— EXERCISE REQUIREMENTS —
Produce an exact copy of the lines below, starting at the first and ending with the line containing "Given: Click the red".
..........
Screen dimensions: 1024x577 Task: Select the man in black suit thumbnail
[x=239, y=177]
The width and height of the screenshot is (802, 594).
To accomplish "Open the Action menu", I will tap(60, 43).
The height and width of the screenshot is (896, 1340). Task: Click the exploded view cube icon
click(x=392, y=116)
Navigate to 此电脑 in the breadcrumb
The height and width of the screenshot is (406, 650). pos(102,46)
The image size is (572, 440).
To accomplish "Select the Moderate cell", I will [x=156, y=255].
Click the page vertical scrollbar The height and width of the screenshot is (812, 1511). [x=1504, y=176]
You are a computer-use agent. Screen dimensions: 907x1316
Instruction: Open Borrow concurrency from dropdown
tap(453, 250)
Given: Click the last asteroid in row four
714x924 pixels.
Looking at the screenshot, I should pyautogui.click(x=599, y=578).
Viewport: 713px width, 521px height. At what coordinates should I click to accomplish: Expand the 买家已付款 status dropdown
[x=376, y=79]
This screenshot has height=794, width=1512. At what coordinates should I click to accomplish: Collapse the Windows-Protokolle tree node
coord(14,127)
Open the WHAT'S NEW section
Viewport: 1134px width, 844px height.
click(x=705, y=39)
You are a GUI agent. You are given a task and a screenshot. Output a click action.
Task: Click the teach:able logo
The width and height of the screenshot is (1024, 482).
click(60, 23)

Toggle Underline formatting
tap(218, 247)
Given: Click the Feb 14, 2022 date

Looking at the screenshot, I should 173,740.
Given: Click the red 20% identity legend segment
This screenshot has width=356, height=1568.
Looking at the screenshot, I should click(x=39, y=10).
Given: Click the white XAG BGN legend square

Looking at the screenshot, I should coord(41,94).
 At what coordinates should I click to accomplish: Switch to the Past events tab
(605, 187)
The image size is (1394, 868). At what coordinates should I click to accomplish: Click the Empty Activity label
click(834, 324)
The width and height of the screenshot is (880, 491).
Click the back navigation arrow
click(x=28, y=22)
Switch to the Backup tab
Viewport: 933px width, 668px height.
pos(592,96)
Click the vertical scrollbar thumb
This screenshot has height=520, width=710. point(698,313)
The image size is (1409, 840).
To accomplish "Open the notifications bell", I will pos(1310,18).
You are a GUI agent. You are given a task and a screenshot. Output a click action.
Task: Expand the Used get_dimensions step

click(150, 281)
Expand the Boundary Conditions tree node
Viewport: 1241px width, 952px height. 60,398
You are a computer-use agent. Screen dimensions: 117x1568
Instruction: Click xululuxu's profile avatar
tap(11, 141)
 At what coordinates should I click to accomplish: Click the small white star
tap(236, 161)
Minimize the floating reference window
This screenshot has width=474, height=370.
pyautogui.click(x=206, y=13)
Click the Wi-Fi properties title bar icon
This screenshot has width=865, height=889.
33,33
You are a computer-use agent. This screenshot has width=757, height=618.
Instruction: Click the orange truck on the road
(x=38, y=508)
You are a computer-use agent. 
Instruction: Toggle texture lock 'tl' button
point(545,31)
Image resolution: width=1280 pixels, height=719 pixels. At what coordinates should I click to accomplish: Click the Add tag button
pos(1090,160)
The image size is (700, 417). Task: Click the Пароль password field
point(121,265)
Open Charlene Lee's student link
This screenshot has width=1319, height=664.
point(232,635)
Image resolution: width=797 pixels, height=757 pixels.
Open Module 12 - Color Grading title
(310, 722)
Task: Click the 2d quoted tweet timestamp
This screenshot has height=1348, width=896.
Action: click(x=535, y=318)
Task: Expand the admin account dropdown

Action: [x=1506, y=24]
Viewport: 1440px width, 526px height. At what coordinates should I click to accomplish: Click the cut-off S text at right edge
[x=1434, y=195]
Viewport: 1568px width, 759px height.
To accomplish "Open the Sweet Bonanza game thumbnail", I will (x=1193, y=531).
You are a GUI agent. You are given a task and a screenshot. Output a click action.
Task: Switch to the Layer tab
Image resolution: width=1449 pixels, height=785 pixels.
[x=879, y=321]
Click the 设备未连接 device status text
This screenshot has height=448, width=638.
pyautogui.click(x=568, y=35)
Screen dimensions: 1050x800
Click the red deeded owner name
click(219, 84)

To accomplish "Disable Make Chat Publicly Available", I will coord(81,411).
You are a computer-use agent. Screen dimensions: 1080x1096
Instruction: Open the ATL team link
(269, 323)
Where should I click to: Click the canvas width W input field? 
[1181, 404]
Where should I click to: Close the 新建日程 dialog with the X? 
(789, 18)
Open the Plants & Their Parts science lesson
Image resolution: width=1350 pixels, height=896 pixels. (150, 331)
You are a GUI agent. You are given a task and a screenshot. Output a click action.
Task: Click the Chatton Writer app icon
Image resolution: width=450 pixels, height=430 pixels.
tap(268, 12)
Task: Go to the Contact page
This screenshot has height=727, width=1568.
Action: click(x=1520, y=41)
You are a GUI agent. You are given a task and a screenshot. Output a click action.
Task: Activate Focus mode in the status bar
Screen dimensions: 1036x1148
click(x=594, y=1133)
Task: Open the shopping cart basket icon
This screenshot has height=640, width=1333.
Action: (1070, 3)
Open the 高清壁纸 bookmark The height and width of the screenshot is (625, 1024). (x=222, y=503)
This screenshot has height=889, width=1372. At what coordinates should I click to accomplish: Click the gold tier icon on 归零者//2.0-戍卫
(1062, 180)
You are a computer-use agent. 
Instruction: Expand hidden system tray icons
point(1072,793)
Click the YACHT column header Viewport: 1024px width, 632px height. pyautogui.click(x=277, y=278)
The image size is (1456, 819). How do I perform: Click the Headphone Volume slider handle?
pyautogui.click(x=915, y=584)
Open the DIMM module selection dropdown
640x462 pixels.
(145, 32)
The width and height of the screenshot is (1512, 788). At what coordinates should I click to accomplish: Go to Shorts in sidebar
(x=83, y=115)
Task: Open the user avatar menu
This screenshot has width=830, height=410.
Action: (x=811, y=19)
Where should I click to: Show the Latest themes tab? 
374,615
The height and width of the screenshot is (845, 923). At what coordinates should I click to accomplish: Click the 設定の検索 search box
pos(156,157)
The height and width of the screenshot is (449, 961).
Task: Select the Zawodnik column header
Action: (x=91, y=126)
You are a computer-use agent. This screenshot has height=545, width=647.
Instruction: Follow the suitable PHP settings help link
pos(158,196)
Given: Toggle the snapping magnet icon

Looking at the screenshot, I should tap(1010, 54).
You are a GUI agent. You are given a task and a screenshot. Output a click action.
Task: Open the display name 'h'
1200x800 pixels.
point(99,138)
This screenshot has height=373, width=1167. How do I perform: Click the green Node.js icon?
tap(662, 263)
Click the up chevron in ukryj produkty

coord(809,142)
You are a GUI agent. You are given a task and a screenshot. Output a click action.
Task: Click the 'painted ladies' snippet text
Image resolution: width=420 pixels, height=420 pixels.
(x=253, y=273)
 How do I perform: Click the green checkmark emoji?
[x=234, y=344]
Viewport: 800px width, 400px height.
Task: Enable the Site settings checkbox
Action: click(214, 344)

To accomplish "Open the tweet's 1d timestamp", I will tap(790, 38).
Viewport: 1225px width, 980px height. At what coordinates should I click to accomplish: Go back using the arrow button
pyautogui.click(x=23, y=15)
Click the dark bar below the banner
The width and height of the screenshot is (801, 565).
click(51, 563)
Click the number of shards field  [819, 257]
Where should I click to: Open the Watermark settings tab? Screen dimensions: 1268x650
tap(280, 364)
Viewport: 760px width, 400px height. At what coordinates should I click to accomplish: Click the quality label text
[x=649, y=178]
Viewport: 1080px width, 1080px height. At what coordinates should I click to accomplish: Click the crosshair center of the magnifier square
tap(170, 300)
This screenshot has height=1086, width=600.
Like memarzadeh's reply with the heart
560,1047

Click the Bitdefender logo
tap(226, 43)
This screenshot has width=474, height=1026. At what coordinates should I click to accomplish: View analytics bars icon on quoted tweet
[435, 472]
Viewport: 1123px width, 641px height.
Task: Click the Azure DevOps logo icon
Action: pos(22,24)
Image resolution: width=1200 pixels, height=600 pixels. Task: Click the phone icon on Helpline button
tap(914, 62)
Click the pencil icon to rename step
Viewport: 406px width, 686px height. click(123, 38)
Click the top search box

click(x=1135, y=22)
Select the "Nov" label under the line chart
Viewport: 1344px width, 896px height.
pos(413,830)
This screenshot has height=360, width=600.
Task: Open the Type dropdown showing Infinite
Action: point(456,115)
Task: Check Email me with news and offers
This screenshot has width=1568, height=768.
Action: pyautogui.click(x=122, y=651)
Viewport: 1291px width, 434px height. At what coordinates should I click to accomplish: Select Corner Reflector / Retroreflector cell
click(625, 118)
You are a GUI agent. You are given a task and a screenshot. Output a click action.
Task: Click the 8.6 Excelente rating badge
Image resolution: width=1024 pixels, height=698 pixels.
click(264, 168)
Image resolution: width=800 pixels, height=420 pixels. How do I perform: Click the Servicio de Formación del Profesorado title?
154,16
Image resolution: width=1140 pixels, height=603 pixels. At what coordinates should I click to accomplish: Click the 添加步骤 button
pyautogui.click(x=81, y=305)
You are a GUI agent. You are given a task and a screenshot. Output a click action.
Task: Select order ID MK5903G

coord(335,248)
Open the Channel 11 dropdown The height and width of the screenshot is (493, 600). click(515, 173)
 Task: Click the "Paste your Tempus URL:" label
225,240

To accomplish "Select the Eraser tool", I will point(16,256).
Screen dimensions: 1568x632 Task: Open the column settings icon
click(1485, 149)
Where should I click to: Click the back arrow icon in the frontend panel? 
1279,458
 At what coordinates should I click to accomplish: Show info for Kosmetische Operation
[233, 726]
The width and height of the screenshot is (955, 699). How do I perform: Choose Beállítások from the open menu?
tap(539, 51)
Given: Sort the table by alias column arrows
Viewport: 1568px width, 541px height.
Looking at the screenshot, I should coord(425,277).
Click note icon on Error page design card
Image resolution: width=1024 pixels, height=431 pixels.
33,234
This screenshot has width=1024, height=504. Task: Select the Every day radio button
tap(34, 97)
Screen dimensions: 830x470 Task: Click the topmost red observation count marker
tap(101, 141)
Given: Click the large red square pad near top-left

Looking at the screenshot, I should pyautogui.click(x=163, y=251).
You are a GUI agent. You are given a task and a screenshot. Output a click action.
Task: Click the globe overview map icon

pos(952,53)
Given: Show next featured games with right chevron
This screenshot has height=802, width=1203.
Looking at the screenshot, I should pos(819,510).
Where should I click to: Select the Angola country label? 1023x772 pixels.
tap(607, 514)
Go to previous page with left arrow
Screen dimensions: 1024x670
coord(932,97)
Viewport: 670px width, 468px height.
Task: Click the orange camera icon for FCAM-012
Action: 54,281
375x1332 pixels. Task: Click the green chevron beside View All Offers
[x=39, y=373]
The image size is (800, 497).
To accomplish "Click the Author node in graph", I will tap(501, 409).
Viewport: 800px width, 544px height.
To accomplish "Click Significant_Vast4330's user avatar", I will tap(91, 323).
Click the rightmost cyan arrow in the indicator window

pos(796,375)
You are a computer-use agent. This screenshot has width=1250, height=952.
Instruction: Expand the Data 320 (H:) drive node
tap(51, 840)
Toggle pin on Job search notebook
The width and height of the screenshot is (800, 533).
..........
— SOLUTION TO THIS PROBLEM —
Screen dimensions: 1024x577 Task: Select the man in black suit thumbnail
[x=239, y=177]
The width and height of the screenshot is (802, 594).
To accomplish "Open the Action menu", I will tap(60, 43).
The height and width of the screenshot is (896, 1340). Task: Click the exploded view cube icon
click(x=392, y=116)
Navigate to 此电脑 in the breadcrumb
The height and width of the screenshot is (406, 650). pos(102,46)
The image size is (572, 440).
To accomplish "Select the Moderate cell", I will [x=156, y=255].
Click the page vertical scrollbar The height and width of the screenshot is (812, 1511). [x=1504, y=176]
You are a computer-use agent. Screen dimensions: 907x1316
Instruction: Open Borrow concurrency from dropdown
tap(453, 250)
Given: Click the last asteroid in row four
714x924 pixels.
Looking at the screenshot, I should pyautogui.click(x=599, y=578).
Viewport: 713px width, 521px height. At what coordinates should I click to accomplish: Expand the 买家已付款 status dropdown
[x=376, y=79]
This screenshot has height=794, width=1512. At what coordinates should I click to accomplish: Collapse the Windows-Protokolle tree node
coord(14,127)
Open the WHAT'S NEW section
Viewport: 1134px width, 844px height.
click(x=705, y=39)
You are a GUI agent. You are given a task and a screenshot. Output a click action.
Task: Click the teach:able logo
The width and height of the screenshot is (1024, 482).
click(60, 23)

Toggle Underline formatting
tap(218, 247)
Given: Click the Feb 14, 2022 date

Looking at the screenshot, I should 173,740.
Given: Click the red 20% identity legend segment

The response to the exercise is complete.